EXERCISE DESCRIPTION: Could you print exactly the lines from the one that contains "Open the Zoom app in the taskbar" to the end of the data, both ends included, and nothing else? Skip the pictures.

Stored records
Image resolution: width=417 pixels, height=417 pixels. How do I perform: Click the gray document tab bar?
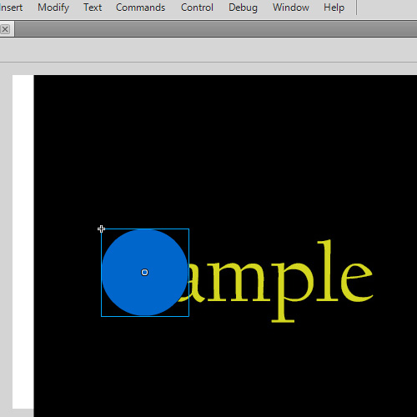[215, 29]
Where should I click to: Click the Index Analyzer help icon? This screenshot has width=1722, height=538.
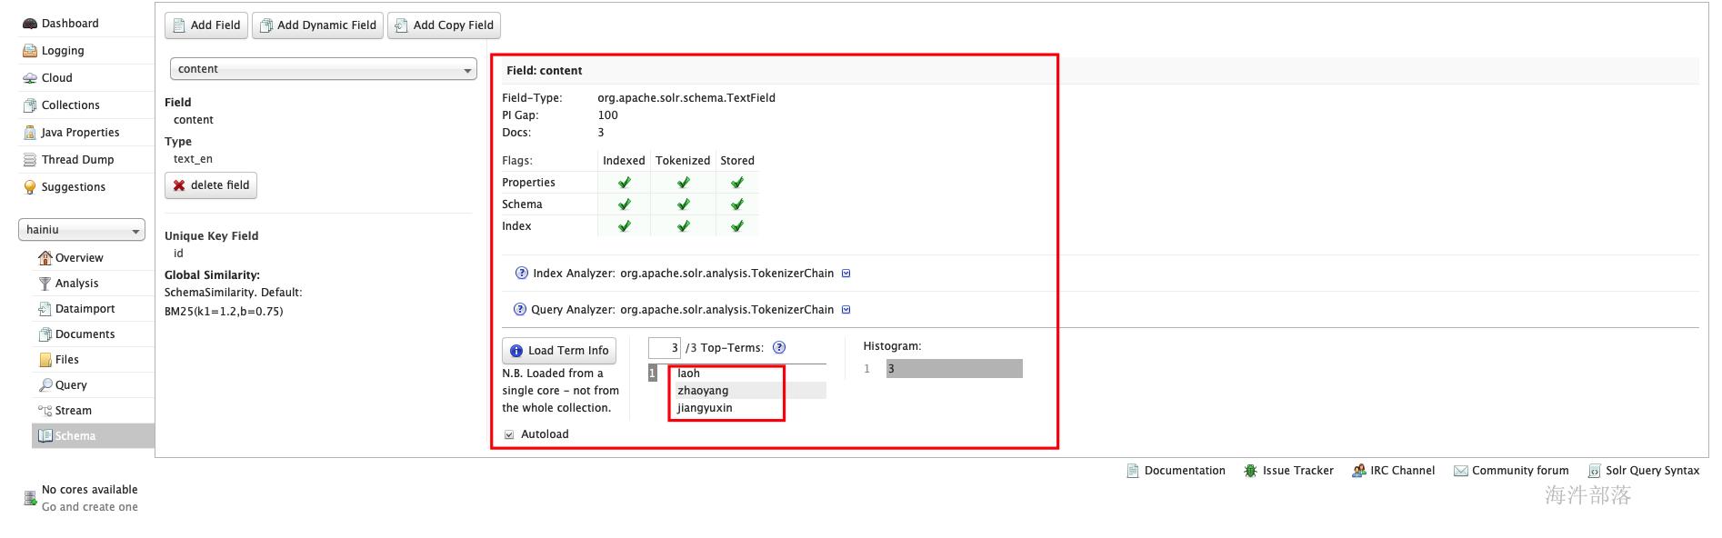[522, 273]
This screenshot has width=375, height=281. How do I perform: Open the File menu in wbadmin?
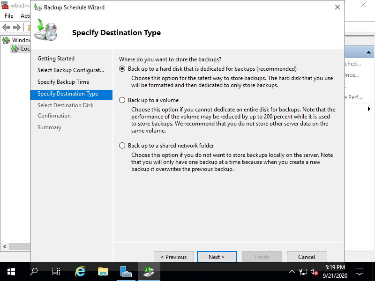pyautogui.click(x=8, y=15)
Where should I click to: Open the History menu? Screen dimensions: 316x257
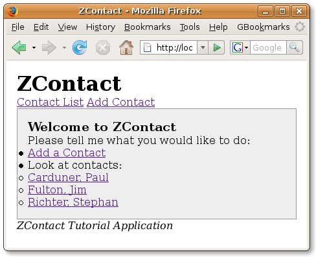100,27
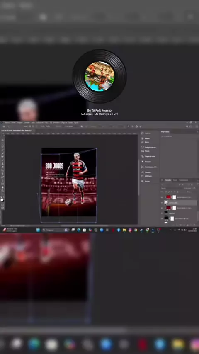Open the Filtro menu

click(46, 123)
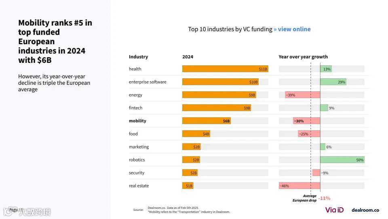
Task: Select the '2024' column header
Action: click(x=188, y=57)
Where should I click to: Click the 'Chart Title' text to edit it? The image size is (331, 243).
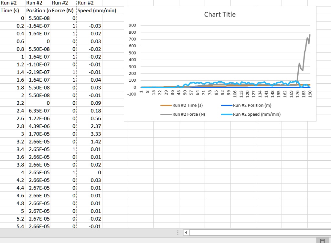[220, 14]
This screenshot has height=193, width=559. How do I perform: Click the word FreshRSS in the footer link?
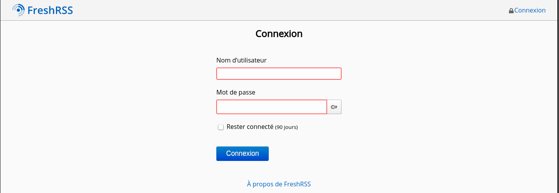pyautogui.click(x=297, y=184)
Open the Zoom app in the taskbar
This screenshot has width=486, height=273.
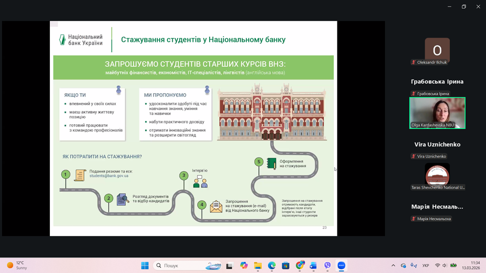click(341, 265)
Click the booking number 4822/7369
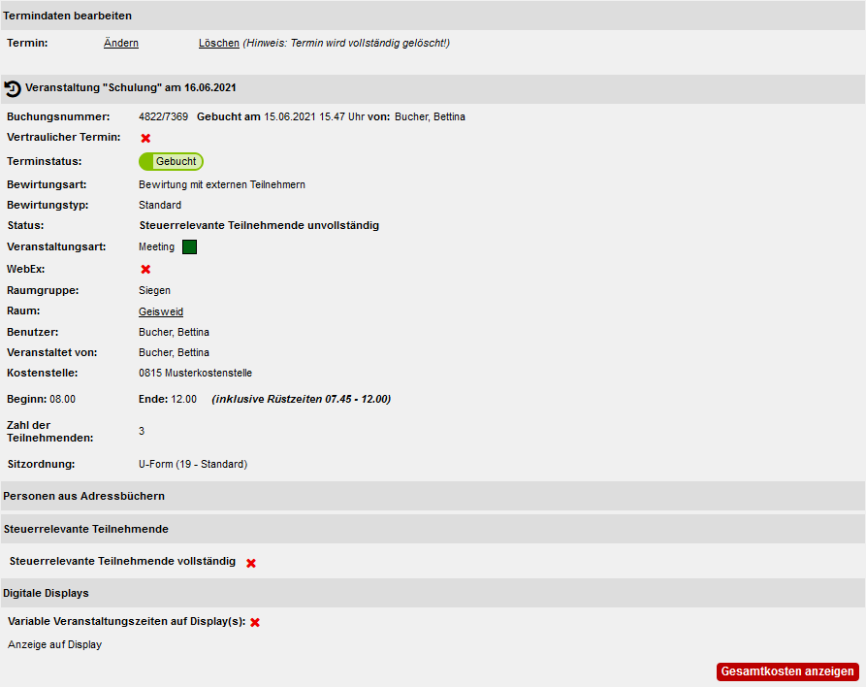 (x=164, y=116)
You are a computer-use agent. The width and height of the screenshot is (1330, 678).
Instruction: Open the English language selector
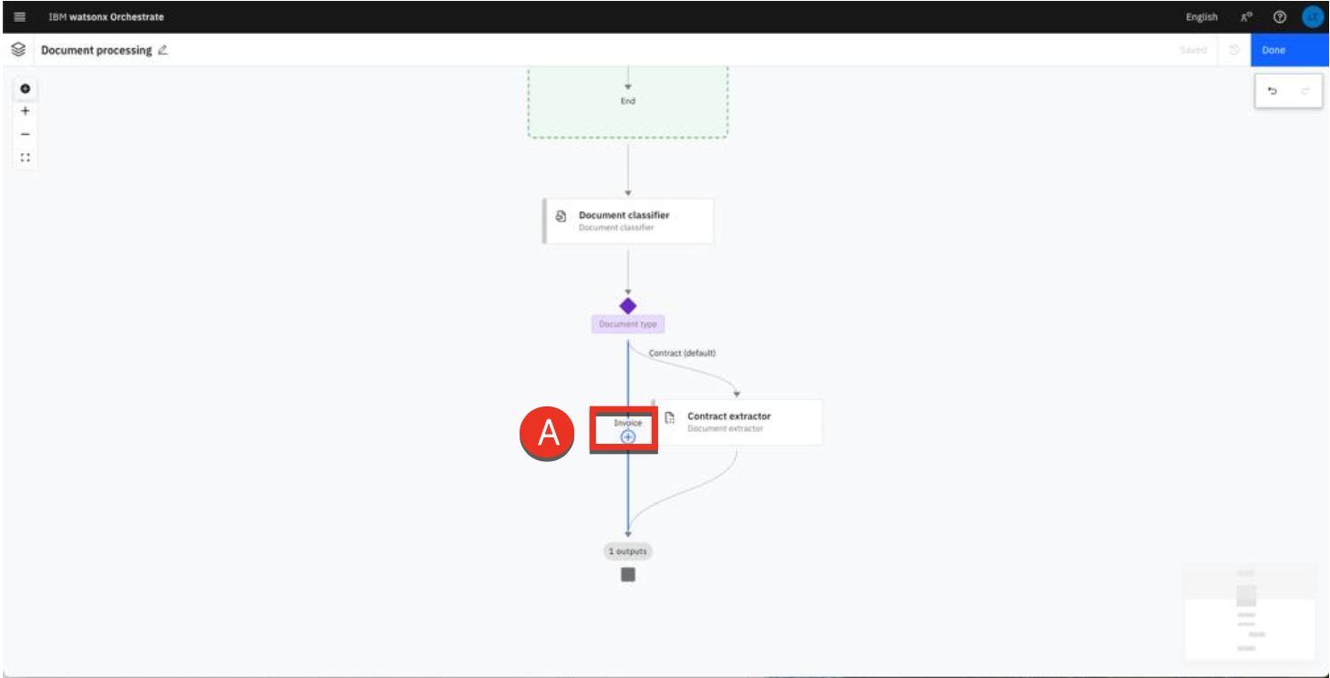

ANSWER TO THIS PROBLEM:
Open the Zoom app in the taskbar
This screenshot has width=486, height=273.
click(341, 265)
Click the booking number 4822/7369
 (x=164, y=116)
You are a computer-use agent. The width and height of the screenshot is (1330, 678).
Instruction: Open the English language selector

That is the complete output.